Devant une destinée si noblement, si heureusement remplie, une destinée bénie par la nature et menée à bonne fin par la plus admirable volonté, je sens flotter incessamment dans mon esprit les vers du grand poëte :


Il naît sous le soleil de nobles créatures
Unissant ici-bas tout ce qu’on peut rêver :
Corps de fer, cœurs de flamme, admirables natures !

Dieu semble les produire afin de se prouver ;
Il prend pour les pétrir une argile plus douce,
Et souvent passe un siècle à les parachever.

Il met, comme un sculpteur, l’empreinte de son pouce
Sur leurs fronts rayonnants de la gloire des cieux,
Et l’ardente auréole en gerbes d’or y pousse.

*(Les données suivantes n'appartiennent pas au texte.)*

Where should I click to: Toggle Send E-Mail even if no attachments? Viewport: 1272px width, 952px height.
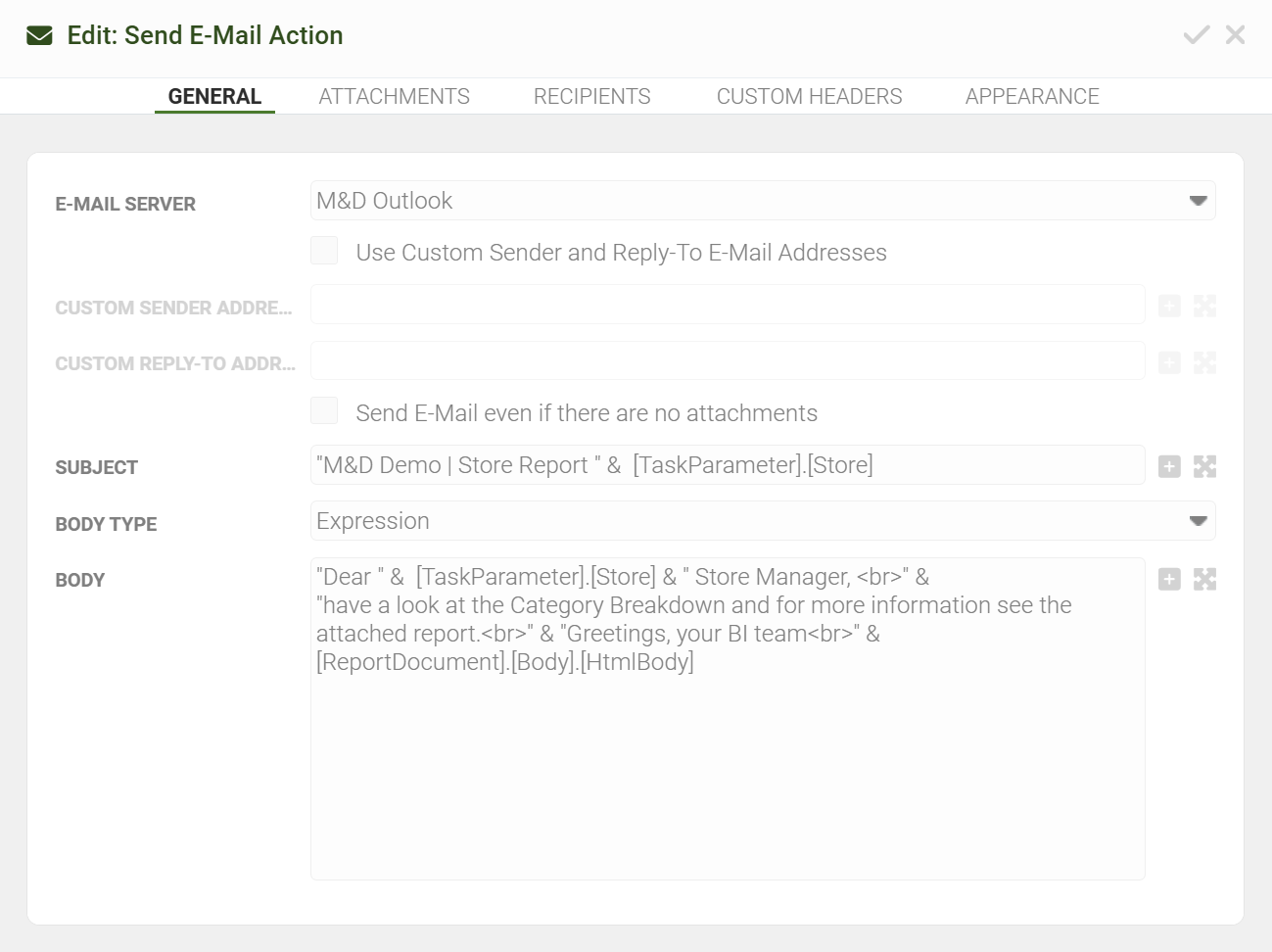pyautogui.click(x=324, y=411)
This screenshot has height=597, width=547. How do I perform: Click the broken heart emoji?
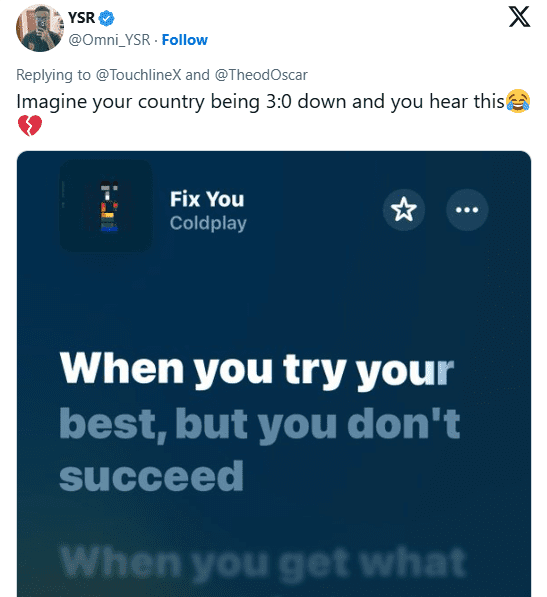[30, 126]
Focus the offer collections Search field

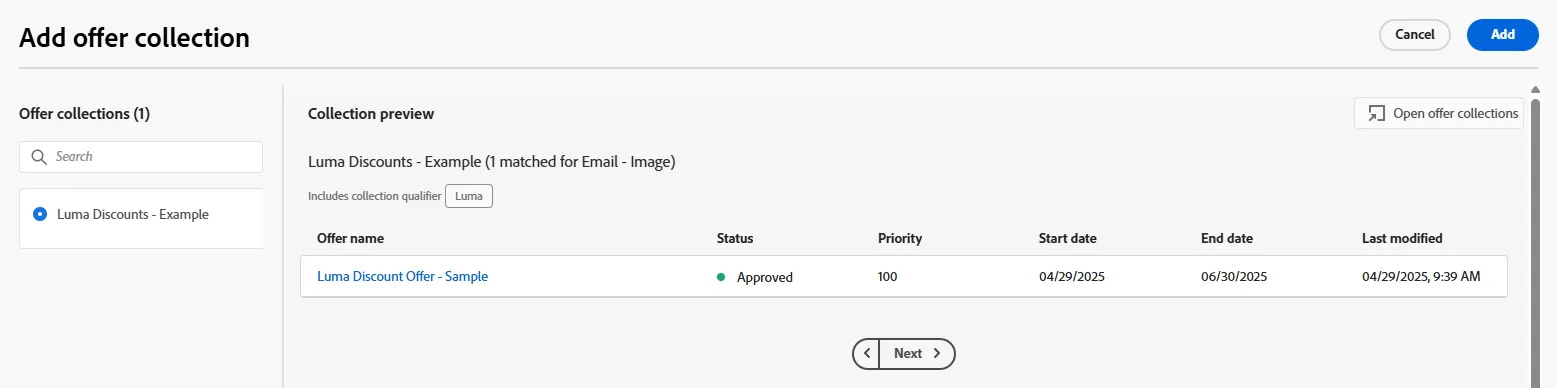coord(141,157)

Ces hommes-là s’en vont calmes et radieux,
Sans quitter un instant leur pose solennelle,
Avec l’œil immobile, et le maintien des dieux.

. . . . . . . . . . . . . . . . . . . . . . . . . . . .

Ne leur donnez qu’un jour, ou donnez-leur cent ans,
L’orage ou le repos, la palette ou le glaive :
Ils mèneront à bout leurs dessins éclatants.

Leur existence étrange est le réel du rêve !
Ils exécuteront votre plan idéal,
Comme un maître savant le croquis d’un élève.

Vos désirs inconnus, sous l’arceau triomphal,
Dont votre esprit en songe arrondissait la voûte,
Passent assis en croupe au dos de leur cheval.